Israel’s High Court on Jan. 11 voted to reject a challenge filed against provisions of the Citizenship Law, which bar Palestinians married to Israeli Arabs from receiving Israeli citizenship or residency. Six judges voted to reject the challenge, while five voted to accept it. Israel generally grants citizenship to spouses of Israelis in a gradual process, with a somewhat longer process for spouses of permanent residents. However, a 2002 temporary order—which has been repeatedly extended—excluded Palestinian spouses from these processes, barring them from becoming Israeli citizens. Despite a 2006 ruling that the order is unconstitutional, it has continued to have force of law while it was amended by the Knesset to bring it into compliance with constitutional standards. The provision still imposes harsh restrictions on the freedom of Arab citizens of Israel to live with spouses from the Occupied Territories, as well as from so-called “enemy states” (defined as Syria, Lebanon, Iran and Iraq). The new decision upholding it affects thousands of couples.
In the ruling, Justice Asher Grunis wrote that “human rights are not a prescription for national suicide”—a term often used in reference to allowing a return of Palestinian refugees. Similar language was used in reference to the ruling by Interior Minister Eli Yishai, who warned about the need to protect the Jewish majority. MK Otniel Schneller (Kadima) also praised the High Court’s decision in terms of ethnic separation: “The High Court decision articulates the rationale of separation between the [two] peoples and the need to maintain a Jewish majority and the [Jewish] character of the state.”
Far-right National Union MK Yaakov Katz explicitly portrayed marriage as a subterfuge for a strategy to reverse the Jewish majority in Israel: “A fantastic miracle took place last night in the High Court when by a happenstance majority the State of Israel was saved from being flooded by 2-3 million Arab refugees.”

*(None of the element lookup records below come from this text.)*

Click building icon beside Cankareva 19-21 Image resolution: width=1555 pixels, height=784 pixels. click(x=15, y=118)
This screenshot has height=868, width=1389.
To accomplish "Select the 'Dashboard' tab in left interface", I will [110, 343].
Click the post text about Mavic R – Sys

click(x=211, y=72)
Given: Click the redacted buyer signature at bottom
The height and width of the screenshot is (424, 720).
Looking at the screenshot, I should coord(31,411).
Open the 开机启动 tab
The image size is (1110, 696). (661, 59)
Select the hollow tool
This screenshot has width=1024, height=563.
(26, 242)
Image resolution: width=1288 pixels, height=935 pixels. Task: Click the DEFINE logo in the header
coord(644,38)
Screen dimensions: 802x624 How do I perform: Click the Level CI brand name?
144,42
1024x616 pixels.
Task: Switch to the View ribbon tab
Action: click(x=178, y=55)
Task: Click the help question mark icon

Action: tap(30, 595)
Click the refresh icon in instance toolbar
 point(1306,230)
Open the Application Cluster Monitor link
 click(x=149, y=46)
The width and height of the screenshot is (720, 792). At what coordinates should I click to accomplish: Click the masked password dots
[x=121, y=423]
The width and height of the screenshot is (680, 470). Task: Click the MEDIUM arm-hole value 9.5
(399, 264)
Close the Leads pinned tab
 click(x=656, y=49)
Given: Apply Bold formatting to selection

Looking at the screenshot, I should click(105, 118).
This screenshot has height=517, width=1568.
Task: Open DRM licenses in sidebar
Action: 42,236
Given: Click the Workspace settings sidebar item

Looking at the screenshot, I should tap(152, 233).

The legal challenge was brought by the Adalah Legal Center for Arab Minority Rights in Israel, the Association of Civil Rights in Israel, and affected individuals. The Adalah Center issued a statement in response to the decision, saying: “The High Court of Justice today approved a law the likes of which does not exist in any democratic state in the world, depriving citizens from maintaining a family life in Israel only on the basis of the ethnic affiliation of the male or female spouse. The ruling proves how much the situation regarding the civil rights of the Arab minority in Israel is declining into a highly dangerous and unprecedented situation.”
The Association for Civil Rights in Israel also slammed the decision, stating that “the majority opinion has stamped its approval on a racist law, one [that] will harm the very texture of the lives of families whose only sin is the Palestinian blood that runs in their veins.”
Arabs make up about 20% of Israel’s population of 7 million (presumably excluding Mizrahi Jews). About 3 million Palestinians live in the West Bank and Gaza Strip. Many families were divided by ceasefire lines after wars, and marriage between the two groups has been common over the years. Between 1993 and 2002, more than 100,000 Palestinians obtained Israeli residency permits in this manner—which the Israeli right has portrayed as a security threat. Many couples now fear residency will be withdrawn retroactively following the new high court decision. “The Citizenship Law will lead to the expulsion of thousands of families from the country,” said Hatam Iyat, an attorney from the village of Qara whop is married to a Palestinian woman, the mother of his four children. “But we will not remain silent; we will take action against the law.” (Ha’aretz, Ha’aretz, Electronic Intifada, YNet, YNet, Jan. 12; Ha’aretz, Jan. 11)
Israel last year passed a controversial law to deny citizenship for “treason.” A law that would impose a loyalty oath for Israeli citizenship remains pending.